Ukraine : l’urgence

À Kiev ce matin
(Photo AFP)

Le président ukrainien, Viktor Ianoukovitch, avait annoncé une trêve mais les violences ont repris de plus belle ce matin au coeur de Kiev où l’on compte une vingtaine de morts supplémentaires. La diplomatie européenne est très active. Elle risque cependant d’être prise de vitesse dans un contexte où les positions du pouvoir et de l’opposition se radicalisent.

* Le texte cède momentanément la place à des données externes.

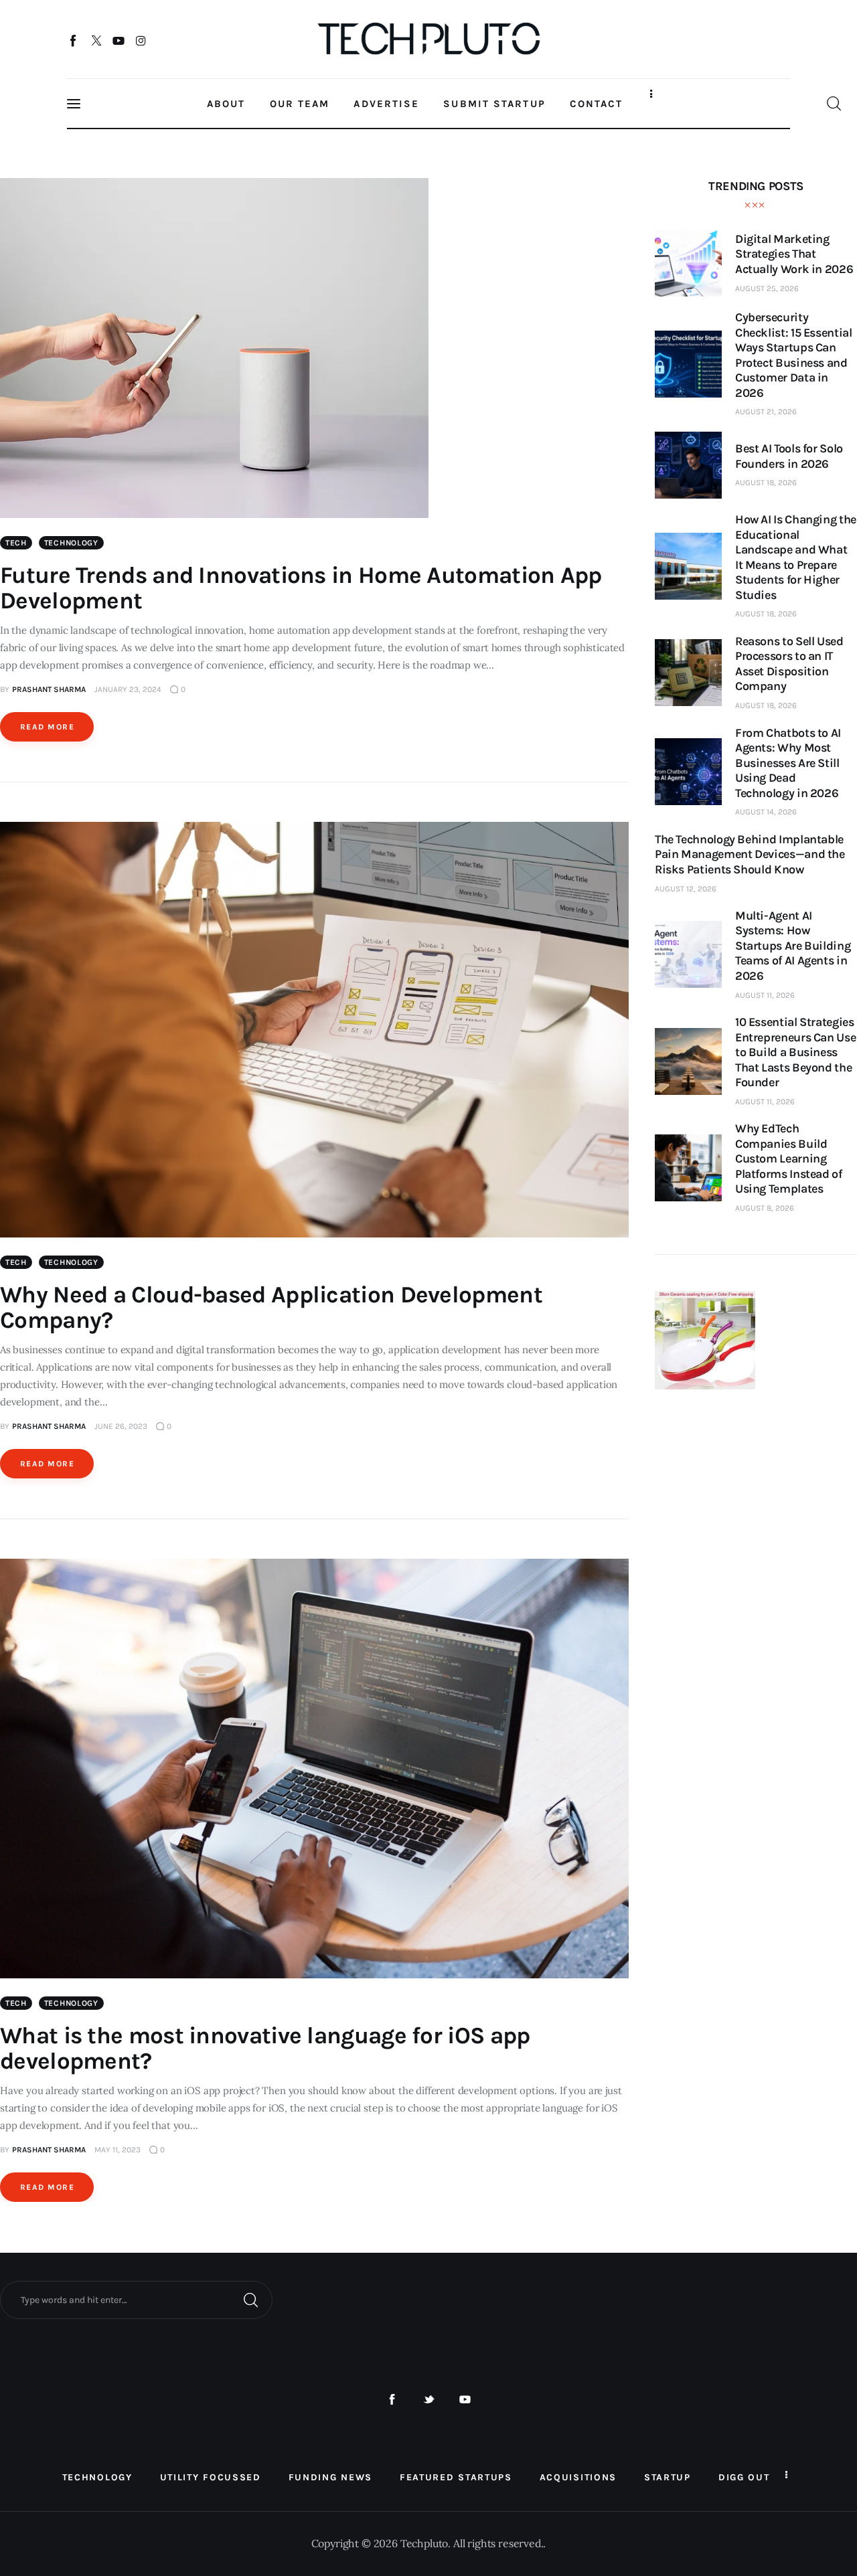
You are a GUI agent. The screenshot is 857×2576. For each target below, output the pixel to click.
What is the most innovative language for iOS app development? (265, 2048)
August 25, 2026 (767, 288)
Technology (71, 542)
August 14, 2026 (766, 812)
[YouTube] (119, 40)
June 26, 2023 (120, 1426)
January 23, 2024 (127, 689)
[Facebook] (74, 40)
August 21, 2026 (766, 411)
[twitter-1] (429, 2399)
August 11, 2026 (765, 995)
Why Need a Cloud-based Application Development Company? (271, 1307)
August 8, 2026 (764, 1208)
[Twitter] (96, 40)
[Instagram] (141, 40)
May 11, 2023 (117, 2149)
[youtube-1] (465, 2399)
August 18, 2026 (766, 482)
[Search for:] (136, 2299)
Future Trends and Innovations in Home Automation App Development (301, 588)
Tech (16, 542)
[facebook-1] (392, 2399)
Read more (47, 727)
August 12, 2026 (685, 888)
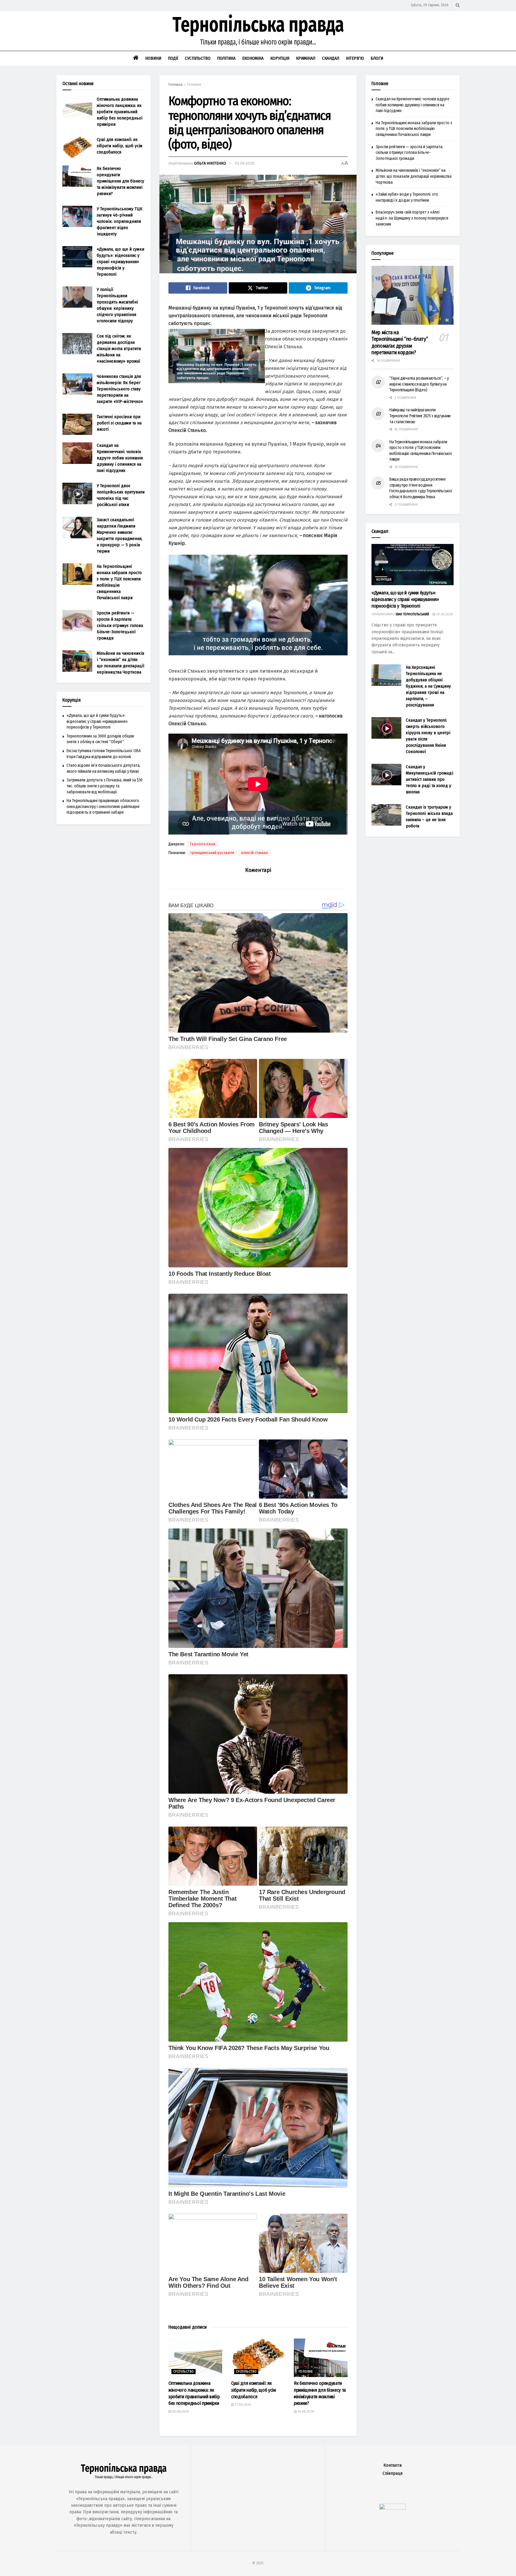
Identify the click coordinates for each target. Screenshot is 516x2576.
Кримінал (305, 58)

LES ÉMEUTIERS accusent M. Ianoukovitch de s’être livré à une « provocation » quand il a délibérément violé une trêve dont il avait pris l’initiative. Cependant, des tirs ont tué des policiers, ce qui indique que les manifestants sont passés à la vitesse supérieure et espèrent créer une désordre tel que le gouvernement n’aura plus d’autre choix que d’organiser de nouvelles élections. Les actes de violence commis par les protestataires de tout bord qui occupent la place de l’Indépendance représentent une arme à double tranchant : d’une part, ils soulignent la détermination de l’opposition qui n’entend pas se soumettre à la force ; d’autre part, ils apportent un argument au pouvoir et à Vladimir Poutine, qui ne cesse de dénoncer l’ingérence des Européens et n’a pas hésité, il y a quelques jours, à parler de « coup d’État ».

Les limites de Poutine.

La stratégie du président russe a toutefois ses limites : au moment précis où il espère recueillir des lauriers pour l’organisation des Jeux olympiques d’hiver à Sotchi, son crédit est fortement entamé, pour ne pas dire annihilé, par une crise qui se poursuit aux portes de la Russie dans un climat où lui-même et ses valets ukrainiens apparaissent comme des tyrans incorrigibles. D’une certaine manière, la menace de guerre civile augmente les chances de la diplomatie européenne, surtout si elle sait ménager Poutine, d’une susceptibilité extrême. En même temps, les trois mois d’émeutes ukrainiennes, qui ne sont pas cantonnées à Kiev, ont galvanisé l’opposition face à un régime que le désespoir peut conduire à un conflit dont le résultat définira l’avenir de ce pays aux portes de l’Union européenne (UE).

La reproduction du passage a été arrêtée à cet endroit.